I am the silence between two tones
— Rainer Maria Rilke, from “My life is not this steep hour”

Harold Blumenfeld was a powerful presence in St. Louis music for more than 60 years — an active composer, teacher, critic and advocate perhaps best known for his groundbreaking settings of poems by Rainer Maria Rilke and Arthur Rimbaud.

Blumenfeld

At 2:30 p.m. Sunday, April 19, the Department of Music in Arts & Sciences will honor Blumenfeld, who died last fall at 91, with a Memorial Concert in Graham Chapel.

The performance will feature four faculty musicians: pianist Seth Carlin, guitarist William Lenihan, cellist Kenneth Kulosa and soprano Tamara Campbell. The program will include excerpts from Blumenfeld’s “Three Poems of Rainer Maria Rilke” (1975) and “La face cendrée” after Arthur Rimbaud (1981), as well as works by Johann Sebastian Bach, Paul Hindemith and Franz Schubert.

Born in Seattle in 1923, Blumenfeld served as an interpreter in the U.S. Army Signal Corp during World War II and witnessed the liberation of Ohrdruf, the first Nazi concentration camp freed by U.S. troops.

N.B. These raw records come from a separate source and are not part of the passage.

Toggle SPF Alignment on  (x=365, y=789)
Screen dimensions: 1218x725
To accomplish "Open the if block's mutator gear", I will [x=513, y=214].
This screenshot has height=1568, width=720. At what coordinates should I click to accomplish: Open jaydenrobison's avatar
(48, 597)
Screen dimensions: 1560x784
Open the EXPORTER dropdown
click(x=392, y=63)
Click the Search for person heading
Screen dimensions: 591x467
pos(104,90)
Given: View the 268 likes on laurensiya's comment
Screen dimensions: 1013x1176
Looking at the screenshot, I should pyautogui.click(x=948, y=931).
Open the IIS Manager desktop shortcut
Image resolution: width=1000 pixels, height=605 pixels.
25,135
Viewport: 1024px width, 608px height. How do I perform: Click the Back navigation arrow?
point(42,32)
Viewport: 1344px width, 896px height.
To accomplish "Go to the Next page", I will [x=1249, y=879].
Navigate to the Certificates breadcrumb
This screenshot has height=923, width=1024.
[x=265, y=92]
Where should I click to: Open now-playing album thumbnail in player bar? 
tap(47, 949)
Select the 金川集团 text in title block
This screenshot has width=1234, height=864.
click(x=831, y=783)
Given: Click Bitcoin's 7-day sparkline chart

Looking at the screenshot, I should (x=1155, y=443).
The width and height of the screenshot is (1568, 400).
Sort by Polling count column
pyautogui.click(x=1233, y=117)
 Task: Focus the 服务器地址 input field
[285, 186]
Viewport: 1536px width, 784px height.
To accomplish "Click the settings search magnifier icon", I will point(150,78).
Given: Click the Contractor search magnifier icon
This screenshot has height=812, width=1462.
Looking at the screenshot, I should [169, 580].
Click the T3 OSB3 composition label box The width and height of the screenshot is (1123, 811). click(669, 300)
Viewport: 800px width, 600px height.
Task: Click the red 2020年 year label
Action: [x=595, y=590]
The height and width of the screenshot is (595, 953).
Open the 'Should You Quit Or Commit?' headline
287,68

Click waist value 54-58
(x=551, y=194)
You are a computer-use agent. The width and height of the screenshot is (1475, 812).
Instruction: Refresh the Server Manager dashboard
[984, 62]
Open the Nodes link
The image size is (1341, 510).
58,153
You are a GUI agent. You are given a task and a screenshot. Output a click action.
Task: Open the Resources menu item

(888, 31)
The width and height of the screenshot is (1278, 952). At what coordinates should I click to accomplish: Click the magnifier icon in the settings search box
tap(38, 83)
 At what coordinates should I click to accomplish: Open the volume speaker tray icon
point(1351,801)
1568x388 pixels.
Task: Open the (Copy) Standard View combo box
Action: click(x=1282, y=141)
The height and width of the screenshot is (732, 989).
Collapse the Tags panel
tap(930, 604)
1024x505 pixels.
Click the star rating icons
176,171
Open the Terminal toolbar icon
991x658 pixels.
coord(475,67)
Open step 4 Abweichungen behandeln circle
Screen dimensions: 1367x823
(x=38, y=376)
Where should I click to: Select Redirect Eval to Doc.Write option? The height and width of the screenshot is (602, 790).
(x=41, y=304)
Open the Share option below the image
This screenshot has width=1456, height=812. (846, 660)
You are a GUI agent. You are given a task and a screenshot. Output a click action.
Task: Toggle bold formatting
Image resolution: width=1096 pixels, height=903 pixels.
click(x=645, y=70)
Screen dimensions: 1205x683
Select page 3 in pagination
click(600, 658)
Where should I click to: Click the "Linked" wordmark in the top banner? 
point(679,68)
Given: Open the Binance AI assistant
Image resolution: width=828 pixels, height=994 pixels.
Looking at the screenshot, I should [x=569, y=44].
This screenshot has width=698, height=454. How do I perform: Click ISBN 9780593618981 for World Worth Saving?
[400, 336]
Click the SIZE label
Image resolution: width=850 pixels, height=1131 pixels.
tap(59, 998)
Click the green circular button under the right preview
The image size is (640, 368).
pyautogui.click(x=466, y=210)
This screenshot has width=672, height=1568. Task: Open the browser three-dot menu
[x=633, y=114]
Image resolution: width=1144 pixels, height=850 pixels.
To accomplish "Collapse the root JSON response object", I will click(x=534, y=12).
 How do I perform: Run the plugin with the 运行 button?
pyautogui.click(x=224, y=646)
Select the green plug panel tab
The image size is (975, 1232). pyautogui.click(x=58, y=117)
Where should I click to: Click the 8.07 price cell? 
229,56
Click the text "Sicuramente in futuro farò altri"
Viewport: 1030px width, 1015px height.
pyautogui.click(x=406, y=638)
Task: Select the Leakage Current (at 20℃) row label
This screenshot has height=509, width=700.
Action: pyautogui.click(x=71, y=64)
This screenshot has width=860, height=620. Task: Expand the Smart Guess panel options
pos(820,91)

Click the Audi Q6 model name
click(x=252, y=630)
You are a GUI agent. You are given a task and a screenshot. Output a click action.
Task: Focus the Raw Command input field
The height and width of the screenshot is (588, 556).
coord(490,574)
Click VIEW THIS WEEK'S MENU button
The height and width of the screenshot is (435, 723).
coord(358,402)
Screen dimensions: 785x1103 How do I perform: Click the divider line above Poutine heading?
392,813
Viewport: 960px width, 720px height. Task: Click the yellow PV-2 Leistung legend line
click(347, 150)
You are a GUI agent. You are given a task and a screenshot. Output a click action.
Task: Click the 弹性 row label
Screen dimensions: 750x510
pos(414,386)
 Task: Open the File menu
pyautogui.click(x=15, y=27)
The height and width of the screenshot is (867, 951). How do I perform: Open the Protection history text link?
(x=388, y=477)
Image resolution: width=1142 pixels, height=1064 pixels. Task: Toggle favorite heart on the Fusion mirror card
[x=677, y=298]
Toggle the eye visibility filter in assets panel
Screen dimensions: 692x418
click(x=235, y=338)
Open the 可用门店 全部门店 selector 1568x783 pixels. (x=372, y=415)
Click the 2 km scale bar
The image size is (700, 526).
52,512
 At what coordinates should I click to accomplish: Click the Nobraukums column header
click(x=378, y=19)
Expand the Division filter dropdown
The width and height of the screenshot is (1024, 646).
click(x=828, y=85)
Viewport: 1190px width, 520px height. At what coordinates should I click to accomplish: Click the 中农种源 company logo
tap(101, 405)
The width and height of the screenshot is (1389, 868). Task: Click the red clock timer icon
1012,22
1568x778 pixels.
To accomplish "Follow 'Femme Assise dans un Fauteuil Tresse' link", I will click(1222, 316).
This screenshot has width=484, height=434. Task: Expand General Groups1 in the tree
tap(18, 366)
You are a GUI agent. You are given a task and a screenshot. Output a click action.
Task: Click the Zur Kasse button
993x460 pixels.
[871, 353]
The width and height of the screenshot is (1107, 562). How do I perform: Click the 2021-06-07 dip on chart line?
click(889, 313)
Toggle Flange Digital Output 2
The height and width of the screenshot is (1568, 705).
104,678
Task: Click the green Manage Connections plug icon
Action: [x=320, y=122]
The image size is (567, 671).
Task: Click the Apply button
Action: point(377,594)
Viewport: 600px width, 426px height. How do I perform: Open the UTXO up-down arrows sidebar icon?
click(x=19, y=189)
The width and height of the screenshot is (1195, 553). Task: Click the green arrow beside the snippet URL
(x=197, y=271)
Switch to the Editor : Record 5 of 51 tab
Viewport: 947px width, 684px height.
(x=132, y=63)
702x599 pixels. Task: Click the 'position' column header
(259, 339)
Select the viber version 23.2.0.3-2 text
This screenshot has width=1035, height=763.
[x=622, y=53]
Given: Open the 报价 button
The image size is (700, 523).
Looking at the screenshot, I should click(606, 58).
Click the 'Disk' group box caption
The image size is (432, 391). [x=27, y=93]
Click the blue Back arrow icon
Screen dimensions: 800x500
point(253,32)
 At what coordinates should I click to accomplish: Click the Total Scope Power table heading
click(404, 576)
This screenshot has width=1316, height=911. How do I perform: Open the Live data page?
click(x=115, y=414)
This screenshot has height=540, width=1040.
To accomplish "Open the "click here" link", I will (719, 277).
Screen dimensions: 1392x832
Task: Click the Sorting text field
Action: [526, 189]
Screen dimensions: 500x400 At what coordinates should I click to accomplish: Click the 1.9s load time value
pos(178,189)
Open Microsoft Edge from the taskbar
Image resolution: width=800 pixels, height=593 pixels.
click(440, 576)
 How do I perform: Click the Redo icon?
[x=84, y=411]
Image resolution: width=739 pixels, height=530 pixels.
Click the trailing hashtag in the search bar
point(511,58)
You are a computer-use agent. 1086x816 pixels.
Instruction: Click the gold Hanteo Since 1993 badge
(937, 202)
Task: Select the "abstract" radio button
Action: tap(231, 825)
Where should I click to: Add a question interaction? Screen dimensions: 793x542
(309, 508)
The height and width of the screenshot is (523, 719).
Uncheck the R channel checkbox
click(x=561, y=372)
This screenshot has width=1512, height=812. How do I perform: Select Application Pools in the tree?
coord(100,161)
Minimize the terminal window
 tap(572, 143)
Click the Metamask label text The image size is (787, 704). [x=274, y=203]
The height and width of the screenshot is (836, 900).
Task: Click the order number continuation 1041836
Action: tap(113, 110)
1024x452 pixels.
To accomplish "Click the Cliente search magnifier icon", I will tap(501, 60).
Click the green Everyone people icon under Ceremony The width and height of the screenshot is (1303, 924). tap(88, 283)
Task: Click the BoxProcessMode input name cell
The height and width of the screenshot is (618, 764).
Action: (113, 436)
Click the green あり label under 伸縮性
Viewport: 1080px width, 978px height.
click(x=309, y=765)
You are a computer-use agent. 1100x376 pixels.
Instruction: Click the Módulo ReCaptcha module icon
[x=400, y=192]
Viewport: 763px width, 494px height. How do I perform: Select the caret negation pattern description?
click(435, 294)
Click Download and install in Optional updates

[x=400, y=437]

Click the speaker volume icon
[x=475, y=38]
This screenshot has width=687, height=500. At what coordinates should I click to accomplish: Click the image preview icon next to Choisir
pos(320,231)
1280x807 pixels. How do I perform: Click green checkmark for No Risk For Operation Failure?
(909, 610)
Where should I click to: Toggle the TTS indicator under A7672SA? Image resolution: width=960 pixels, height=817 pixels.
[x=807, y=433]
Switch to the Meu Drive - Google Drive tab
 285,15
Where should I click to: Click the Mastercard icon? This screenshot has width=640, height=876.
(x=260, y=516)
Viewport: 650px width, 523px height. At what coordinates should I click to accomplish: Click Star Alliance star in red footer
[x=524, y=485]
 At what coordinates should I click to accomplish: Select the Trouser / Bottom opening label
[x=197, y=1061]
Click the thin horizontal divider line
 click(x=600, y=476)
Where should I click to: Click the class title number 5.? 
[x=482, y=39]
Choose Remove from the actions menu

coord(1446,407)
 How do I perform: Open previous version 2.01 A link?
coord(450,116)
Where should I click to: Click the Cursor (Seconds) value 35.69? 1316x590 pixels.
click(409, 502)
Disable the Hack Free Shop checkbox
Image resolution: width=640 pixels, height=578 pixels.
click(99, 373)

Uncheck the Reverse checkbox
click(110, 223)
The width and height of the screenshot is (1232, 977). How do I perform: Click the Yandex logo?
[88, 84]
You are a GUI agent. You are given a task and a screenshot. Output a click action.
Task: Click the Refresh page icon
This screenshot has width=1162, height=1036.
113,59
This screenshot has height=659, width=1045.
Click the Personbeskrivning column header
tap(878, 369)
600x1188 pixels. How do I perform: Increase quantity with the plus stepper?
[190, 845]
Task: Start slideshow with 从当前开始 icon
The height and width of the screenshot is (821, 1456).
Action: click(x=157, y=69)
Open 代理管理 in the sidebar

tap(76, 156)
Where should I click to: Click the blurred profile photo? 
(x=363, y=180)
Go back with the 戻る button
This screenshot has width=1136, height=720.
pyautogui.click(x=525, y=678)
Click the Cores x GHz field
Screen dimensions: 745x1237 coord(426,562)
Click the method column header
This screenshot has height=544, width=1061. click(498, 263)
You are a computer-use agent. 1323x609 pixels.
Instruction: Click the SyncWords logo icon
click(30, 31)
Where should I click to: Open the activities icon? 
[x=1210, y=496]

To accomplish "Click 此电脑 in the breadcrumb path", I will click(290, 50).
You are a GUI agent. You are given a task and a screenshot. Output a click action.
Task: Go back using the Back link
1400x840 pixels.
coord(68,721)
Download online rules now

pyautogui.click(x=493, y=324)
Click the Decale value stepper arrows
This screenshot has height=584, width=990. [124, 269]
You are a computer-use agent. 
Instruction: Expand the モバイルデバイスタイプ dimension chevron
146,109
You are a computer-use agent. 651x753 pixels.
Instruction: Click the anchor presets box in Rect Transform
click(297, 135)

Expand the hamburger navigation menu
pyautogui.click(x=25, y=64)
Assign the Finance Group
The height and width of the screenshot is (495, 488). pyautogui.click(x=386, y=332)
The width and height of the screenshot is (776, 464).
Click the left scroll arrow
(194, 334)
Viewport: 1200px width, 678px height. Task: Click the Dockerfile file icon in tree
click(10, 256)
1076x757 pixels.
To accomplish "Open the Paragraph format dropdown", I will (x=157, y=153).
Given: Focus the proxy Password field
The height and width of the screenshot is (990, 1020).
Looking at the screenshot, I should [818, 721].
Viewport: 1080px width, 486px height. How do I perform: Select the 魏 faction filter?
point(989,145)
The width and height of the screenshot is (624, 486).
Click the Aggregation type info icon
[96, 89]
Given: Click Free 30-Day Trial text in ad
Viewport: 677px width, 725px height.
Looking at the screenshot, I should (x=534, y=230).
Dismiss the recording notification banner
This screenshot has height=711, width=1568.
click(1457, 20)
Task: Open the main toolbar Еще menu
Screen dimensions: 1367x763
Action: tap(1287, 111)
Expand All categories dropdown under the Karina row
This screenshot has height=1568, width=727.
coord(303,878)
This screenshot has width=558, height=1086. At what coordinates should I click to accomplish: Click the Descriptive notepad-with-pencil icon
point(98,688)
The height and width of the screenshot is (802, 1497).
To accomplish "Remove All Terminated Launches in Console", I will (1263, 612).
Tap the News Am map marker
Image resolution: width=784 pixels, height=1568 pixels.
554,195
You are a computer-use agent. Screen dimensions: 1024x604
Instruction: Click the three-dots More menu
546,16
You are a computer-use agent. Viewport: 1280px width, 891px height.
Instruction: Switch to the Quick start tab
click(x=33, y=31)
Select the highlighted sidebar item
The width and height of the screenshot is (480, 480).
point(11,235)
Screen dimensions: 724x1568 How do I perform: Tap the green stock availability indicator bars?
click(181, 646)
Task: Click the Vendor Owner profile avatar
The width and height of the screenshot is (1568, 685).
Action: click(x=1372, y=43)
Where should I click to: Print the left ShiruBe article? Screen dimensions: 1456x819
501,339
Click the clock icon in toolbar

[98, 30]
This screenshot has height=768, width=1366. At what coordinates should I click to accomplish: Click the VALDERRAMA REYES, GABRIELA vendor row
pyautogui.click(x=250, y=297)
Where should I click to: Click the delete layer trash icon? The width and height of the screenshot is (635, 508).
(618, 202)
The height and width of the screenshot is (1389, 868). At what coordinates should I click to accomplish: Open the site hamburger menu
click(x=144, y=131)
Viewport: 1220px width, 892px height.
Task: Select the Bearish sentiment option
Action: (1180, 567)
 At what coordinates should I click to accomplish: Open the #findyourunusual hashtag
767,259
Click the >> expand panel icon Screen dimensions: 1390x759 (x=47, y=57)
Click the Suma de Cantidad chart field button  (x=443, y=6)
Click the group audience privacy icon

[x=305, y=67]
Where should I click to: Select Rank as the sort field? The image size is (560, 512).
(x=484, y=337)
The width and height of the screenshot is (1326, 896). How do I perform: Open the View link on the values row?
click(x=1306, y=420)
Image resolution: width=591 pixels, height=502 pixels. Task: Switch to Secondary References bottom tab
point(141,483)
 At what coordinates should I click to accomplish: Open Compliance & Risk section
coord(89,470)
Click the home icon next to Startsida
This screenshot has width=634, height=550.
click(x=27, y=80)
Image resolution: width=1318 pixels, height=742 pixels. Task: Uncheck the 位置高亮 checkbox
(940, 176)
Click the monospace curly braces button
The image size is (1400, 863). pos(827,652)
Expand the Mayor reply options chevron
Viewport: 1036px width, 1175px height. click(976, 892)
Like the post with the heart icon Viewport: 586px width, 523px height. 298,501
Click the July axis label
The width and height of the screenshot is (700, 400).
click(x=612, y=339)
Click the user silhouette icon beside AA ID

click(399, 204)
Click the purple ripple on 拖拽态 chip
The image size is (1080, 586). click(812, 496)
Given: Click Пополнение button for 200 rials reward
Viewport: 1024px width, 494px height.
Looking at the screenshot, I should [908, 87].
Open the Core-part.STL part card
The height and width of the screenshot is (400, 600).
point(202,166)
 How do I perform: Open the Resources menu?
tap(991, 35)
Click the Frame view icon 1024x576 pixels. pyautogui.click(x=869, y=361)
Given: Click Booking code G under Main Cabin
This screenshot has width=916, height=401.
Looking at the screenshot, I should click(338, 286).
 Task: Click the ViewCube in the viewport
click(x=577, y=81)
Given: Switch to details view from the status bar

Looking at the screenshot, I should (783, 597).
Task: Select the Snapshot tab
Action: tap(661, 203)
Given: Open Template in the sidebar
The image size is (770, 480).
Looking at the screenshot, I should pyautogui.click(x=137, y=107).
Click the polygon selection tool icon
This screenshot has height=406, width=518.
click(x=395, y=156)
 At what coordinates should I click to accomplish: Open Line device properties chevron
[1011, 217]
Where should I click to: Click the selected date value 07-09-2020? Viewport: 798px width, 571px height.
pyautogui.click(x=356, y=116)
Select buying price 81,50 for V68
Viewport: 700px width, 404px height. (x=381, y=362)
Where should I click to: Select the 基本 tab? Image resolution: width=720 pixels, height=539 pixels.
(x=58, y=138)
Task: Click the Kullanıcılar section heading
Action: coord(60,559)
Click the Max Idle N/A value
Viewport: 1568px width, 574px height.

He joined the Washington University faculty in 1950 and directed Opera Theatre of St. Louis from 1962-66. He retired from teaching in 1989.

Bluemenfeld was the first composer to devote extensive attention to Rimbaud’s poetry, beginning with a setting of “Being Beauteous” (c. 1980) and culminating in the two-act opera “Seasons in Hell” (1996). Other major works include “Borgia Infami” (2001), an opera based on the notorious Renaissance family, and “Vers Sataniques” (2007), based on Baudelaire’s “Flowers of Evil.”

Graham Chapel is located just north of Mallinckrodt Center, 6465 Forsyth Blvd. A post-concert reception will be held at the Whittemore House, 6440 Forsyth. For more information, visit the Department of Music, call 314-935-5566 or email daniels@wustl.edu.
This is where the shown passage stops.